Does anyone know when chapter and verses first appeared in Bible translations?
And who were the individuals who first started using chapter and verse.

I want to say it was between the 12th-13th century.


----------



## VirginiaHuguenot (Oct 3, 2008)

Chapters and verses of the Bible - Wikipedia, the free encyclopedia


----------



## N. Eshelman (Oct 3, 2008)

I prefer the Apostle Paul's method: Somewhere someone once said....


----------



## Semper Fidelis (Oct 3, 2008)

nleshelman said:


> I prefer the Apostle Paul's method: Somewhere someone once said....



It's funny because I've thought about that a lot. 

Most people you meet have a "prooftext" mentality to the Scriptures and have a hard time comprehending, especially the Epistles, in a comprehensive manner. Commonly, somebody has an idea that they want to baptize and then they go to look for the verses that can support it, regardless of the context that the scripture is taken from. They'll even be so facile as to assume that simply because the same words are used in two places that the words are communicating the same concept.

The Book of Romans is a perfect example of a book where many of the conclusions of thoughts are interrupted by Chapter divisions. It's really only been the last several years that I've learned to try to focus on an author's overall presentation and ensure that I'm following the train of thought as it develops.

Don't get me wrong, I appreciate how easy it is to find things but we also need to remind people that the divisions were not inspired and the necessity to not take shortcuts to our spiritual growth. It seems like everybody you meet these days has a "favorite verse" or a "life verse" and I can't personally decide how I could arbitrarily try to boil down what God left in its completeness down to a single verse.


----------



## Kim G (Oct 3, 2008)

I've been looking for a Bible that doesn't have chapters and verses.

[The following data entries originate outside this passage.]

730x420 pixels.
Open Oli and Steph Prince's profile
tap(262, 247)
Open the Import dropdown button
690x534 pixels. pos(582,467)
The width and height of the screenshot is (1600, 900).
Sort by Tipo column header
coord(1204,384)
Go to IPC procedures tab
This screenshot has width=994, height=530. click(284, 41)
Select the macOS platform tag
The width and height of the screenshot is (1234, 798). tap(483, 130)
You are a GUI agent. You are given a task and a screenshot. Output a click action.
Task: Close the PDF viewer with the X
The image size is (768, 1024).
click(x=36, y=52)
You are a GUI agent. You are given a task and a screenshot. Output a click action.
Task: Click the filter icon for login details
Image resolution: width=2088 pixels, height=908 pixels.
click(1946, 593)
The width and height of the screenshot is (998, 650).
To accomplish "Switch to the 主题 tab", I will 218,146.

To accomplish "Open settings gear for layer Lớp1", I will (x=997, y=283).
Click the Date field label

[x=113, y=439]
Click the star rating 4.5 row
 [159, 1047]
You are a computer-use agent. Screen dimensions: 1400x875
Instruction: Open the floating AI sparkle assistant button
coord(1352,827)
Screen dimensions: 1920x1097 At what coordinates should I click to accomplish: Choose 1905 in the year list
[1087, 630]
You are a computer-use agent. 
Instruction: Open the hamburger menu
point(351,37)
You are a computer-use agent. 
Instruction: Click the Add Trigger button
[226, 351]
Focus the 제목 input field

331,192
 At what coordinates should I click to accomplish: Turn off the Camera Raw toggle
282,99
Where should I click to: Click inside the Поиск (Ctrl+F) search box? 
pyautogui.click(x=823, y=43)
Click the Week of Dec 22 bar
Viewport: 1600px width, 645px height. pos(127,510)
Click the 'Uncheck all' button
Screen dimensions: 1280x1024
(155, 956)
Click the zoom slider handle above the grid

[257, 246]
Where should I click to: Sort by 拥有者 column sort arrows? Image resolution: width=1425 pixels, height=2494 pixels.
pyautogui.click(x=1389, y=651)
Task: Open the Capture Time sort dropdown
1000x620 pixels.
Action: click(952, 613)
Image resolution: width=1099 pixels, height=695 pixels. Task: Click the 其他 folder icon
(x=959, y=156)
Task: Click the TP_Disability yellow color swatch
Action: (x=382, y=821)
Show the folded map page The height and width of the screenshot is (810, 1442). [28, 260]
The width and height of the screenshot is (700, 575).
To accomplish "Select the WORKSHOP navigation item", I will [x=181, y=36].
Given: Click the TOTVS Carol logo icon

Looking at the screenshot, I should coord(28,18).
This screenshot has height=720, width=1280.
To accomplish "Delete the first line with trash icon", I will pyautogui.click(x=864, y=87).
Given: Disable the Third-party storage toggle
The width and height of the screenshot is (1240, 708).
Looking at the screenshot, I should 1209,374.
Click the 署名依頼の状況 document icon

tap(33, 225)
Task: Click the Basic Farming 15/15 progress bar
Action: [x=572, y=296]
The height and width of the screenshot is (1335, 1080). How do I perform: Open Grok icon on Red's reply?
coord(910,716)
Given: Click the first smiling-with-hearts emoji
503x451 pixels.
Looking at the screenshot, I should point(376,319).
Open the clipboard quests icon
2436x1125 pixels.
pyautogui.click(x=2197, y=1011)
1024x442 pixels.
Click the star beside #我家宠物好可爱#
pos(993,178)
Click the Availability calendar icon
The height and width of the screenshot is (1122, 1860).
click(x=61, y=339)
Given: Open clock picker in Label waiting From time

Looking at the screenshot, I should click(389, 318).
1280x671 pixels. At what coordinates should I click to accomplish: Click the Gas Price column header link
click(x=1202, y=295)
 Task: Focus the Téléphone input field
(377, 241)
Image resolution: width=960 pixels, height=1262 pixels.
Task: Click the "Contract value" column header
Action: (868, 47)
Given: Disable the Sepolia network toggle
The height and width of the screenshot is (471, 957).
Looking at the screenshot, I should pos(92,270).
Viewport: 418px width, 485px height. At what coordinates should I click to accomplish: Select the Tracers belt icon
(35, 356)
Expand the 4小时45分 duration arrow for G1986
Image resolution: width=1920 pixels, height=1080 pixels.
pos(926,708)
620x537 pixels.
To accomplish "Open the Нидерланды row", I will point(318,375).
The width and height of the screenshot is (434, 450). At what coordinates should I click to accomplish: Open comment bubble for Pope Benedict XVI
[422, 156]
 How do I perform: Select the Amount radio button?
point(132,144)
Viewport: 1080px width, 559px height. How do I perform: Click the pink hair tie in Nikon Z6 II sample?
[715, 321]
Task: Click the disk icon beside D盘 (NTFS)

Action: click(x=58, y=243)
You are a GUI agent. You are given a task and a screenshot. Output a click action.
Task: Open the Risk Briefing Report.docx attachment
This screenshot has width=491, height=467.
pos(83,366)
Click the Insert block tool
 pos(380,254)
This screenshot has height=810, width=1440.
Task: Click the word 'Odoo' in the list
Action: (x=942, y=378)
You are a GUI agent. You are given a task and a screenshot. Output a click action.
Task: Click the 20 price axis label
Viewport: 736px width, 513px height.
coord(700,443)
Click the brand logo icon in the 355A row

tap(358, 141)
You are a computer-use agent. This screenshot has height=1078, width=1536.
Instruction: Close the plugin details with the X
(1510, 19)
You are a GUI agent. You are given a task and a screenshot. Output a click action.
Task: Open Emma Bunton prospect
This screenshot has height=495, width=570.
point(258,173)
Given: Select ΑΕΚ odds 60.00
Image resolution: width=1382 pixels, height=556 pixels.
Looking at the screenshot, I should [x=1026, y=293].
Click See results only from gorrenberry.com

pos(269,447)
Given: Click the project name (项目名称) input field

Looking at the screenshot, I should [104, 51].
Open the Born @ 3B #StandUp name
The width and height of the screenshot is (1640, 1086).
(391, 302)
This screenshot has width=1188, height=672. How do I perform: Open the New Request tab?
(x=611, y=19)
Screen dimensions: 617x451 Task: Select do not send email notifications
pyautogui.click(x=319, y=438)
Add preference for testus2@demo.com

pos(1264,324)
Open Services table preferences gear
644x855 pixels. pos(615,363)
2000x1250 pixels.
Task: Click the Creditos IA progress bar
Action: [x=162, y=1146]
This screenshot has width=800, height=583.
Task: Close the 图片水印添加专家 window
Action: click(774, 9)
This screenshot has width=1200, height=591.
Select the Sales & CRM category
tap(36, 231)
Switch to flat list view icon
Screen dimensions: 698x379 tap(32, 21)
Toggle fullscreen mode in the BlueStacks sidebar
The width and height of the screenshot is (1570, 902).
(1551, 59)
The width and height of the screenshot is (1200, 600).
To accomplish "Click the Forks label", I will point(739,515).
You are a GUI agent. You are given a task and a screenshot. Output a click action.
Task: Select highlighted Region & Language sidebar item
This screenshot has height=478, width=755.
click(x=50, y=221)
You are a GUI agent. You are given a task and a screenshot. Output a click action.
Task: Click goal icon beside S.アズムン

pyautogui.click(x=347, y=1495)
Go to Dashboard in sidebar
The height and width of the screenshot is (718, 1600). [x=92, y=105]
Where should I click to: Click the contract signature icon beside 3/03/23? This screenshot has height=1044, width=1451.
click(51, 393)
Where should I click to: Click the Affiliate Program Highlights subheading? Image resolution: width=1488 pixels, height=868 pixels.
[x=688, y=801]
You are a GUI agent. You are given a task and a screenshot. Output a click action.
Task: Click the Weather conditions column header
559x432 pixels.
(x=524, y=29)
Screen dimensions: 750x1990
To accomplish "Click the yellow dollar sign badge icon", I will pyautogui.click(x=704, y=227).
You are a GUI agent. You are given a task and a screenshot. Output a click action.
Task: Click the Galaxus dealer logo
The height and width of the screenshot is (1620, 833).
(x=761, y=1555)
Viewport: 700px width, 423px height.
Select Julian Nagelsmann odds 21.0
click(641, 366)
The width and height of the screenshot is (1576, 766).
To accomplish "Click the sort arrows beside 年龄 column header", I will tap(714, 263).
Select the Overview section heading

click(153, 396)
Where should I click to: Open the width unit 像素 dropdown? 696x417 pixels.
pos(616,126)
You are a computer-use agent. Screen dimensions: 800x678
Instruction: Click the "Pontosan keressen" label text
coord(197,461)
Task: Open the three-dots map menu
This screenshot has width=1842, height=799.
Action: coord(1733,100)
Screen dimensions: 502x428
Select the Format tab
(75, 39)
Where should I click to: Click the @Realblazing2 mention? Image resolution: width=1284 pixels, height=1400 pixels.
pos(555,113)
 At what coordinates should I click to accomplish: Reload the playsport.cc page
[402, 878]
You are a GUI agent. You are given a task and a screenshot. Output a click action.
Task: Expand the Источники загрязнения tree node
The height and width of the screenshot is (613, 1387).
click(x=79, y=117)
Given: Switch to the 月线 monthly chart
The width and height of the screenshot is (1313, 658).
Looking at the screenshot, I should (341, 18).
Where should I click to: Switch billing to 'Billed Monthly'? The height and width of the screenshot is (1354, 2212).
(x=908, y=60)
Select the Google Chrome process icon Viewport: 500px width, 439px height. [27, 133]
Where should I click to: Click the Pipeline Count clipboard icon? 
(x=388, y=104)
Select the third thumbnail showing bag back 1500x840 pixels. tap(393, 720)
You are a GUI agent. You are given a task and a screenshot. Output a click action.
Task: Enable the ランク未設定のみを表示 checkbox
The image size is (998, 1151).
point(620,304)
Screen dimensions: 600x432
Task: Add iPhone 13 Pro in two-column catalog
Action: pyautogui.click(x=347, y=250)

Does anyone know of any? The only one I can find is a TNIV version, which I know NOTHING about. Is it much different than the NIV?


----------



## Jimmy the Greek (Oct 3, 2008)

Kim G said:


> I've been looking for a Bible that doesn't have chapters and verses. Does anyone know of any? The only one I can find is a TNIV version, which I know NOTHING about. Is it much different than the NIV?



TNIV is updated NIV with more modern wording and gender neutral where possible.


----------



## jambo (Oct 3, 2008)

The bible was divided up into chapters by Stephen Langton (archbishop of Canterbury in the early 13th century). The division of the OT into verses was done by a Jewish Rabbi, Isaac Nathan ben Kalonymus during the 16th century whilst Robert Stephanus, a Frenchman, completed the NT whilst travelling back and forward from Paris to Lyon on horseback. The fact that Beza used Stephanus' divisions in the Textus Receptus enshrined his divisions as the standard work.

Chapter and verse divisions are very handy but create artificial breaks in passages that were never intended. I have often thought how helpful it would be not to have them as then we would have to become muchmore familier with the bible in order to find things. here were no such divisions, you would need to memorise scripture more so you would know where to find things.


----------